A reconstrução histórica desse processo de sistematização pode ser bastante enganadora, pois, em um dado momento, costuma surgir um teórico que estabelece um modelo sistemático e unificado, pretensamente fruto de uma

construção puramente racional. Isso dá uma ilusão de ruptura, pois pode gerar a aparência de que os teóricos anteriores eram indutivistas sem sofisticação suficiente para construir um sistema abstrato, baseado em princípios evidentes para a razão. Por trás dessa ruptura aparentemente revolucionária, esconde-se um longo período de maturação, em que se consolidam indutiva e praticamente, em uma obra coletiva e longa de maturação, os conceitos que permitem sair de um pensamento indutivo e tópico, passando por sistematizações parciais, para, enfim, chegar a um modelo sistemático universalizante, que é sempre o objetivo final da racionalidade moderna.

Quando o sistema está pronto, muitas vezes esquecemos de suas raízes históricas e o descrevemos como uma construção meramente racional e abstrata, descoberta pelo gênio de algum grande pensador.
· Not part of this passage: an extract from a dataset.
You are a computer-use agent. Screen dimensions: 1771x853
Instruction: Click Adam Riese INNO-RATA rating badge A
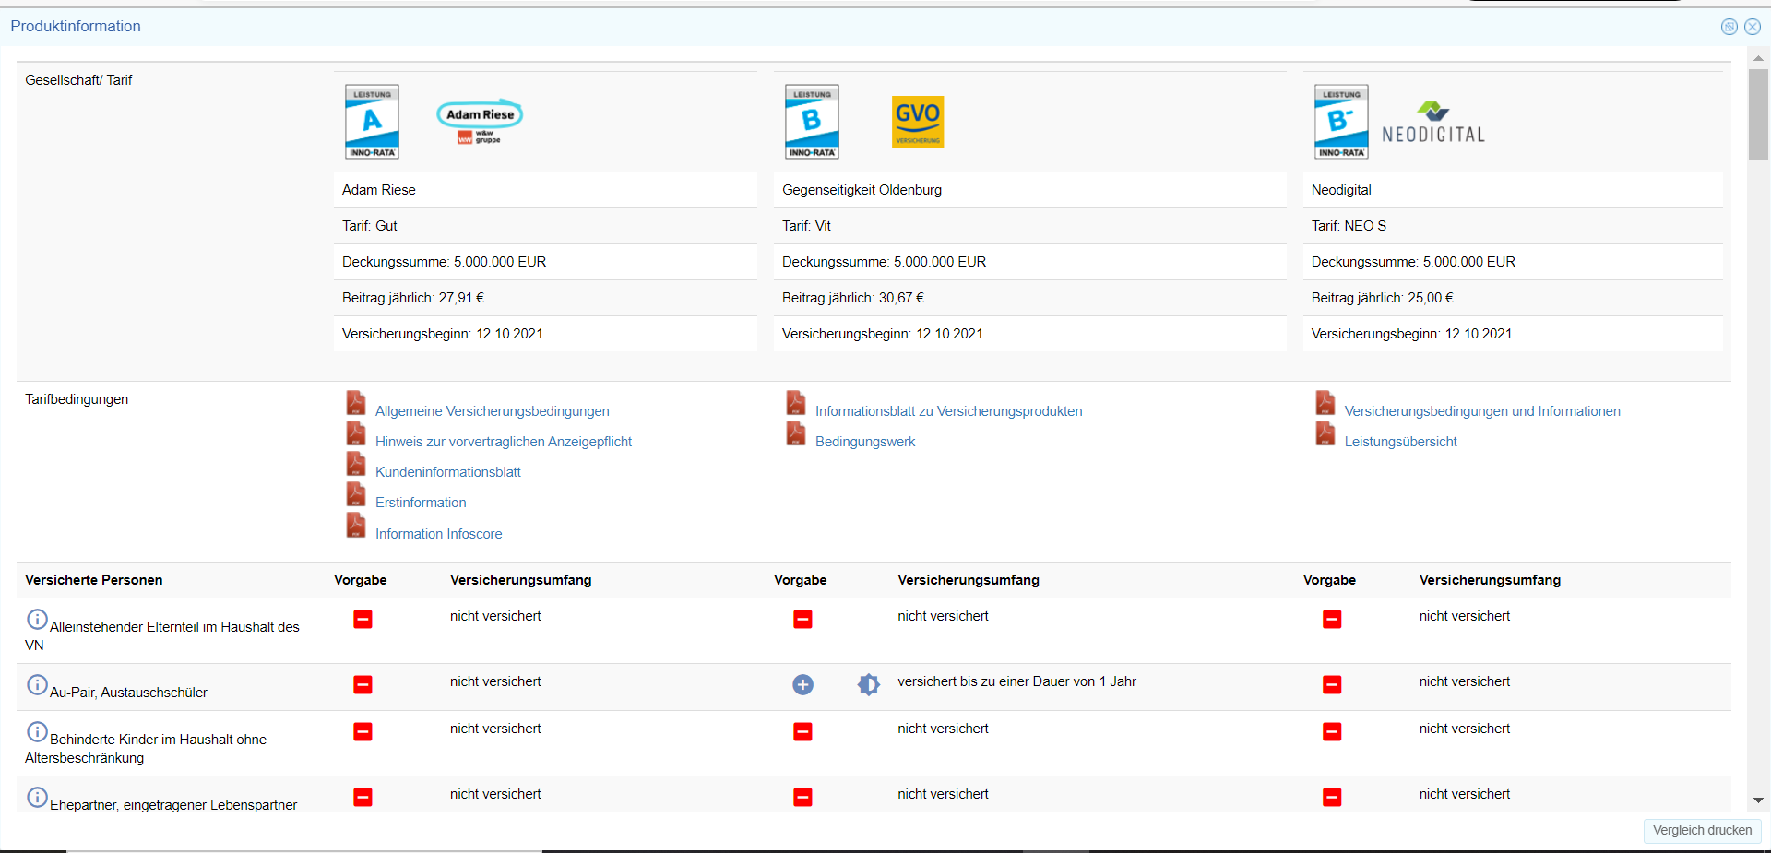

Creio que isso ocorre, ao menos em grande parte, porque a justificação de um sistema nunca é feita com base nas contingências de sua história, mas com base na lógica interna de sua própria construção e no modo como ele se assenta em premissas consideradas evidentes para a razão.

Esse furor sistematizador do racionalismo iluminista resulta no domínio do discurso normativo, que se impõe inclusive ao discurso científico, fundado da descoberta de leis naturais. Se há alguma atividade humana, devemos ser capazes de identificar as regras que devem orientar o proceder correto, que são justamente as regras derivadas da própria razão. A noção de que toda atividade deve ser regulada por um conjunto relativamente simples de regras gerais,

abstratas e claras parece envolver todo o conhecimento, especialmente por ser esse o modo de construção do saber científico paradigmático: a física. Essa tendência para a construção de sistemas abstratos e unificadores mostra-se inclusive nas áreas que hoje nos parecem menos normatizáveis, como é o caso da criação artística, sobre a qual Paul Valéry afirma:

Mas, pouco a pouco, e em nome da autoridade de grandes homens, a idéia de uma espécie de legalidade foi introduzida e substituiu as recomendações iniciais de origem empírica. Raciocinou-se e o rigor da regra se fez. Ela exprimiu-se em fórmulas precisas; a crítica armou-se; e então seguiu-se esta conseqüência paradoxal: uma disciplina das artes, que opunha aos impulsos do poeta dificuldades racionais, conheceu um grande e durável prestígio devido à

extrema facilidade que ela dava para julgar e classificar as obras, a partir da simples referência a um código ou a um cânon bem definido.55

Apesar de ser o nome de Newton que entrou para a história como o grande sistematizador da física, não podemos deixar de perceber o seu trabalho como o ponto final de uma série quase infinita de esforços anteriores ao seu — e o mesmo vale para grandes sistematizadores de outras áreas do conhecimento, como os enciclopedistas franceses; como Kant e Hegel na filosofia; Wolff e Windscheid no direito; Darwin na biologia; Smith e Mill na economia; Mendelejev na química. Na hermenêutica, esse grande sistematizador é justamente Schleiermacher.